I’d always figured that my only sure bets were death, taxes, and the fact that the cash register will break down just as I get to the check-out counter, but I now think I’ve stumbled upon a bet I can win.

It’s dawned upon me in the last couple of years that there is one situation that I can predict with enough assuredness that I’d gladly bet the farm – or at least my front yard.

Here’s the situation: I’m cruising down the highway and suddenly the car approaching me starts edging into my lane. First it’s just the bumper, then the entire left front wheel, and as I panic and take to the shoulder of the road, the entire approaching car is straddling the striped line and headed right toward my destruction. I used to hedge my bets on the condition of the driver – he’s drunk, she’s passed out, an alien has taken control of the vehicle, or the Republican National Committee has sent a suicide driver to wipe me out. Lately I’ve been discarding these wilder theories and changing my bet to a single cause of such poor driving: the driver is talking on a cell phone.

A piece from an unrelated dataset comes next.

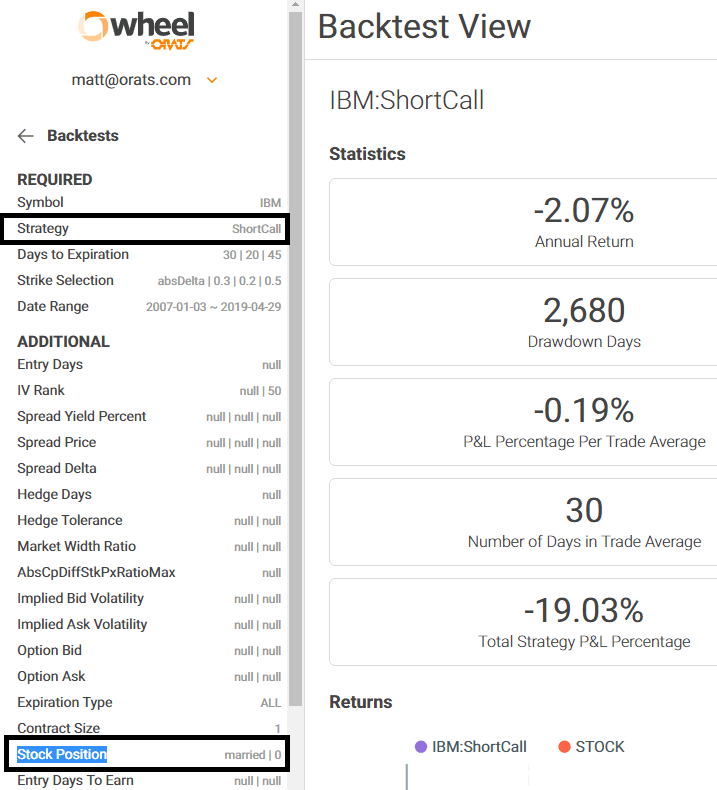This screenshot has height=790, width=717.
Task: Toggle the STOCK red legend dot
Action: [x=564, y=747]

Or I’ll be pegging the speed element at exactly the proper M.P.H. when suddenly a driver will come out of nowhere and jump onto my tail. Inches will separate her front bumper from my rear end. Miles and miles will pass, hills, valleys, and open stretches of highway and still the driver won’t pass and won’t stop sucking my taillights. In past times I’d assume that either the driver was delirious or the IRS was trying to pull off a mobile audit. Lately, I’ve changed by bet.

It’s dollars to donuts that the driver is a teenage girl chatting happily away on her cell phone. Since the typical cell phone driver has no concept of what’s happening in the real world while she chats with mommy about last night’s episode of Grey’s Anatomy, she doesn’t realize that she’s about to become a part of mine.

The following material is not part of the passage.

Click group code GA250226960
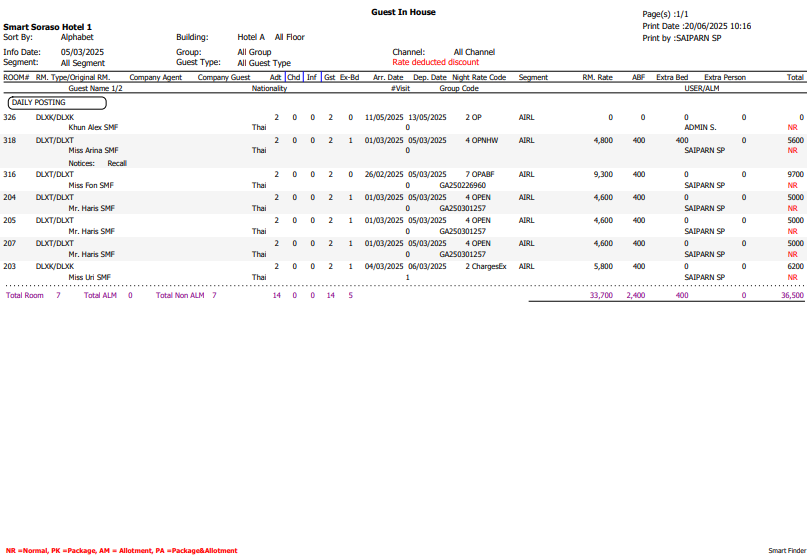Image resolution: width=811 pixels, height=559 pixels. point(462,185)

Or the stoplight will turn green. The car ahead of me remains fixed in the lane of traffic. Two bread trucks, a UPS van, and a family of four from Colorado are lined up behind me. The bread trucks start to honk, the UPS man nervously checks his watch, and the Coloradans start cracking snide jokes about Midwest drivers. I crane my neck to see what’s wrong with the driver who refuses to move. He’s on his cell phone. The world has stopped – along with the rest of us – while he finishes his conversation.

Or you sit on a side road for ten minutes waiting for a break in the traffic. Your appointment is in ten minutes and it seems like everyone in the county has decided to go to work at this very moment. The line of approaching traffic stretches toward Indiana. Finally a slow-moving vehicle approaches. Should you gun it and screech out ahead of them?

Are they really moving that slowly? Has your depth perception gone the way of your stomach muscles? You play it safe and wait. Then, with no turn signal flashing, the car pulls into your side road. You could have made it but you’ve blown your one chance to get out onto the highway of life. As the driver passes you, you see the cell phone. She had no extra hand left to flip the switch. The good news: she’s having a marvelous time chatting.

Five states have banned cell phone use while driving and 14 states have partial bans. The United States is practically alone in the world by allowing such ridiculous practices. In Ireland you go to jail after the third offense, many countries wage heavy fines, and in South Korea you earn points against your driving record and could eventually lose your license. States like Illinois are considering legislation banning teenagers from using the phone while driving. Translated: teenagers don’t vote.

If we don’t have the guts to ban cell phones in cars, then let’s at least create a new betting opportunity for those of us who know the odds. It might help pay for our funeral.

You ever in Coonridge, stop by. We may not answer the door, but you’ll enjoy the trip.